TASK INSTRUCTIONS - Copy every line of the entries that has the string "will" in it.

(Saved data entries)
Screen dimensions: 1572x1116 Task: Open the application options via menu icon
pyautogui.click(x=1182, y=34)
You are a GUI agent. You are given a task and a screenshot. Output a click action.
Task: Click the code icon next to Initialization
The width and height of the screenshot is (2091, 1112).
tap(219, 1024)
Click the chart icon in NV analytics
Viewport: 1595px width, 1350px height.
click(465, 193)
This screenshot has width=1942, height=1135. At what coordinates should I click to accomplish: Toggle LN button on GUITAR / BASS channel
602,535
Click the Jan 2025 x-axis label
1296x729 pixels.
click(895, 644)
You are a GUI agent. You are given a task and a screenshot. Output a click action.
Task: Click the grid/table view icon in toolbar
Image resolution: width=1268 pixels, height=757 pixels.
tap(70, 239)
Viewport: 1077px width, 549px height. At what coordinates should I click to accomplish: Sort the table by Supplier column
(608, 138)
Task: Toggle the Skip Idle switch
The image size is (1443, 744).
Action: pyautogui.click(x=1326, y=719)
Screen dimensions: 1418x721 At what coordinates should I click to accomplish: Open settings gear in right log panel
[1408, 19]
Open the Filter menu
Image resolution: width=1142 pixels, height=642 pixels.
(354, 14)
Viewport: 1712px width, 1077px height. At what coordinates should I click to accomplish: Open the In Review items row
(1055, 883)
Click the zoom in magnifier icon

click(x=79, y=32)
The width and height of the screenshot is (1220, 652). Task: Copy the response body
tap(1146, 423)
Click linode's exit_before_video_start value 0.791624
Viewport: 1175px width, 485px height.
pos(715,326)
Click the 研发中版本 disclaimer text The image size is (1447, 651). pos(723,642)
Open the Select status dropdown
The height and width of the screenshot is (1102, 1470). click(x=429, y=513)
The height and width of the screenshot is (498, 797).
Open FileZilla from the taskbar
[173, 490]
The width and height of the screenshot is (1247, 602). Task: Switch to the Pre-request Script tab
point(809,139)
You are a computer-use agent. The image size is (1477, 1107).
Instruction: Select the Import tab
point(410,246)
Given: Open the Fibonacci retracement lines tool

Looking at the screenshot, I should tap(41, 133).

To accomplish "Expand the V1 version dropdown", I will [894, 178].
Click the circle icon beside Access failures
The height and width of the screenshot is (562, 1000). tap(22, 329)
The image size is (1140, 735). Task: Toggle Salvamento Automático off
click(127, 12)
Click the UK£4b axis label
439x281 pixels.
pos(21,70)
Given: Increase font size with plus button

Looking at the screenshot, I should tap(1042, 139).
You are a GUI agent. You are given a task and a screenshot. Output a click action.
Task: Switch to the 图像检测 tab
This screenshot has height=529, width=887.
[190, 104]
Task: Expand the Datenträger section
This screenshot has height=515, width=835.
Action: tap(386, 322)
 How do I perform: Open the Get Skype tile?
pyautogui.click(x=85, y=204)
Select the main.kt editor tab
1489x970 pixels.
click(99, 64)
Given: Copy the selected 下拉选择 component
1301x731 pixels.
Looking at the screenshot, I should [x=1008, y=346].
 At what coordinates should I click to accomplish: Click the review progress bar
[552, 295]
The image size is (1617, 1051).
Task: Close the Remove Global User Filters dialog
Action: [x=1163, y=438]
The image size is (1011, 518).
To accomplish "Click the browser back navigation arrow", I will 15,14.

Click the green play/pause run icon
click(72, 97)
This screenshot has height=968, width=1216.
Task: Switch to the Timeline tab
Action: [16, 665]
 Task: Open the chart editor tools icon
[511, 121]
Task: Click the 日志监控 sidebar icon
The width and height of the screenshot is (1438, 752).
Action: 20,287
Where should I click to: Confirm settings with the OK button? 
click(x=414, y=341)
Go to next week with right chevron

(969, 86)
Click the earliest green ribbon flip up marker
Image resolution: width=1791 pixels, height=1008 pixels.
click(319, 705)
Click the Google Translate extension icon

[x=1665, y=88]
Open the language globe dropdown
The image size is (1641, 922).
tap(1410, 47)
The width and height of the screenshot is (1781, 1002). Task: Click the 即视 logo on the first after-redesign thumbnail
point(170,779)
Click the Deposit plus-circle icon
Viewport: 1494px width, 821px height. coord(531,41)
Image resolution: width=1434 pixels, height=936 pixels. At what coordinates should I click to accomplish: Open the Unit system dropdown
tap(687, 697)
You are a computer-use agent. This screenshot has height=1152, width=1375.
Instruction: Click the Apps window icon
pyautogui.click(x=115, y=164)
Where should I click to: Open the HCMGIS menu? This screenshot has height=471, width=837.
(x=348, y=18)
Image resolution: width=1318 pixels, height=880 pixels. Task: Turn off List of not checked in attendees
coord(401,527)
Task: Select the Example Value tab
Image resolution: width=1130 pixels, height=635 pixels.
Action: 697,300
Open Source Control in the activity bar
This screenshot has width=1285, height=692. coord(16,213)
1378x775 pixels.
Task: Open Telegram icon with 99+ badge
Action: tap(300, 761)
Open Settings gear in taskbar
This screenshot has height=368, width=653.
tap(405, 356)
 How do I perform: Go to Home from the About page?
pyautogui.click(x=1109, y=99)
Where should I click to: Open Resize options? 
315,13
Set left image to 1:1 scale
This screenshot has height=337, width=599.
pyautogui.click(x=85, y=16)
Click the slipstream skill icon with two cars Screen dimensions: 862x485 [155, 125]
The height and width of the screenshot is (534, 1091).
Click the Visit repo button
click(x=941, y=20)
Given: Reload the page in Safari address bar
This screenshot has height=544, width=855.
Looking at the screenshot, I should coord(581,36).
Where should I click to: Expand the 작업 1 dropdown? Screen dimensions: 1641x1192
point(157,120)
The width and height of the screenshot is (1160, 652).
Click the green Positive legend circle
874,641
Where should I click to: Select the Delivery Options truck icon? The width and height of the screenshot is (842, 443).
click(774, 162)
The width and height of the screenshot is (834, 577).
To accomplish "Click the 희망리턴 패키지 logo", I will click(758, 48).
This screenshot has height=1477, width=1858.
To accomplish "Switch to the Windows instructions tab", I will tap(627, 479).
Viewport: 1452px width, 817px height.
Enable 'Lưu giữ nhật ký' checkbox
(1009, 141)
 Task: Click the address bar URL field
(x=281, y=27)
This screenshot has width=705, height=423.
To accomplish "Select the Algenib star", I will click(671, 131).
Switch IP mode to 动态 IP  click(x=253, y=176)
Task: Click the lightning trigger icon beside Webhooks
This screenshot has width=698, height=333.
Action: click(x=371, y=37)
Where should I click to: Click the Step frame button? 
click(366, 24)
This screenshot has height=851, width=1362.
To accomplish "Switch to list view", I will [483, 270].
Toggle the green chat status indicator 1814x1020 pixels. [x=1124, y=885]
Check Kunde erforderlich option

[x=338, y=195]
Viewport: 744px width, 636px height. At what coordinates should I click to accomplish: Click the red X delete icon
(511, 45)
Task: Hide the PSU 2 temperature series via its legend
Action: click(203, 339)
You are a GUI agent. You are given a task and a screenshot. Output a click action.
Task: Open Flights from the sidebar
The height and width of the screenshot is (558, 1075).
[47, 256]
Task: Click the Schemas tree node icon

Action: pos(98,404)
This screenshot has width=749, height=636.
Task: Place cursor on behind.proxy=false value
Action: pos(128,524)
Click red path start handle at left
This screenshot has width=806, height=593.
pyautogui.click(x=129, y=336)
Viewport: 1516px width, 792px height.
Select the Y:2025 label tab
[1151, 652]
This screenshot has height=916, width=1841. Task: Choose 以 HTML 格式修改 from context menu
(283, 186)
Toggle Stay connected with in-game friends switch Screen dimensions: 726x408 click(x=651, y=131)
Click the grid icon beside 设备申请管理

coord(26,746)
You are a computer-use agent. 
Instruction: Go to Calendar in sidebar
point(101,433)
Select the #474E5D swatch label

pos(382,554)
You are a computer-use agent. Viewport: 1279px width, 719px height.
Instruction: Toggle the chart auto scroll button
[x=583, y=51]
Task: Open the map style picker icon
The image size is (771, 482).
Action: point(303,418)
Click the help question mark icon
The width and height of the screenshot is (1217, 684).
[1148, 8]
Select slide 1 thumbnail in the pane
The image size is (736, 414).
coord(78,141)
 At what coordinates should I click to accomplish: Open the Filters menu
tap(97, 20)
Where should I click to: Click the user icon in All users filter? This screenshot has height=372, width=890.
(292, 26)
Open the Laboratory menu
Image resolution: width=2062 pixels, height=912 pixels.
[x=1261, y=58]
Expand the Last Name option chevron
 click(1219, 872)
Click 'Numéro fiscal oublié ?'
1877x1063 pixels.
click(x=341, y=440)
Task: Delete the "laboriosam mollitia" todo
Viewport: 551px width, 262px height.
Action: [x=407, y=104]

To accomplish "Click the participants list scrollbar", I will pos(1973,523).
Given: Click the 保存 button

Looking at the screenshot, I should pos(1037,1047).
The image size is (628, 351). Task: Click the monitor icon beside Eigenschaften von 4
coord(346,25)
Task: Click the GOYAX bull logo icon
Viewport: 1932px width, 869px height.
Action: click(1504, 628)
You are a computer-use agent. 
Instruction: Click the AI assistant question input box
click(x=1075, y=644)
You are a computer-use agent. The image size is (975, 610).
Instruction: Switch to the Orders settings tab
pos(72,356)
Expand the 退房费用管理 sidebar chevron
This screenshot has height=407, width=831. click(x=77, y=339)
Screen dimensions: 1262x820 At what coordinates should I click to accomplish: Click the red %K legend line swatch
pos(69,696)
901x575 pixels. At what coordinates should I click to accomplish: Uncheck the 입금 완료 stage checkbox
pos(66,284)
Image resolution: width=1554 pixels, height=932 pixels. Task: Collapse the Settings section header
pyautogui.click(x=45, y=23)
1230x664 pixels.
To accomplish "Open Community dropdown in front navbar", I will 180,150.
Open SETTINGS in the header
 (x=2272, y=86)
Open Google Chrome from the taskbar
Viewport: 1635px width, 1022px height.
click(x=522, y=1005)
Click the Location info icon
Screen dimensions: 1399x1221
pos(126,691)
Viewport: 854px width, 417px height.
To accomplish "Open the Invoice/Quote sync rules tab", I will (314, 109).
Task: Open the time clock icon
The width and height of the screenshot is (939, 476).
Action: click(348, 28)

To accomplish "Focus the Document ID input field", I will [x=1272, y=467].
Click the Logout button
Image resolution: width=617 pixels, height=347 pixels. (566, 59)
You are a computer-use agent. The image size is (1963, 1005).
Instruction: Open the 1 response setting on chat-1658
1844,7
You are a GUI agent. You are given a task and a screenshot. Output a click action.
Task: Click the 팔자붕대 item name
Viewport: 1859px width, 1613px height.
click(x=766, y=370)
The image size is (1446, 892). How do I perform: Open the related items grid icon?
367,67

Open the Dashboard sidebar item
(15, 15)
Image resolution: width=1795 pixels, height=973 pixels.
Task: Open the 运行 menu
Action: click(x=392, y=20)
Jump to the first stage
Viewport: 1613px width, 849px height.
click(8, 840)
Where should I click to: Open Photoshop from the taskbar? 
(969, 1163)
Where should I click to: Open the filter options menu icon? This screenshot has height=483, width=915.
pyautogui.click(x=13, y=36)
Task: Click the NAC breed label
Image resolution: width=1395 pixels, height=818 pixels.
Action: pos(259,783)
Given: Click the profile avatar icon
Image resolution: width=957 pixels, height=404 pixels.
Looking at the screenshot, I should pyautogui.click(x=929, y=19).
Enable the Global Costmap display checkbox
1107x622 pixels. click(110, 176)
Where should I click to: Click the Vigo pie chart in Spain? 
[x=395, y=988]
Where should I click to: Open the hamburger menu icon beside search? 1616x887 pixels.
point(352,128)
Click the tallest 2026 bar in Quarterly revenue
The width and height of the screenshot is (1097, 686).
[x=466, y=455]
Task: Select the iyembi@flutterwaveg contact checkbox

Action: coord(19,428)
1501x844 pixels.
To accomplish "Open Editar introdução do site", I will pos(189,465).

EXERCISE OUTPUT -
To accomplish "Expand the V1 version dropdown", I will [894, 178].
To accomplish "Click the browser back navigation arrow", I will 15,14.
To accomplish "Click the 희망리턴 패키지 logo", I will click(758, 48).
To accomplish "Switch to the Windows instructions tab", I will tap(627, 479).
To accomplish "Select the Algenib star", I will click(671, 131).
To accomplish "Switch to list view", I will [483, 270].
To accomplish "Click the participants list scrollbar", I will pos(1973,523).
To accomplish "Open Community dropdown in front navbar", I will 180,150.
To accomplish "Open the Invoice/Quote sync rules tab", I will (314, 109).
To accomplish "Focus the Document ID input field", I will [x=1272, y=467].
To accomplish "Open Editar introdução do site", I will pos(189,465).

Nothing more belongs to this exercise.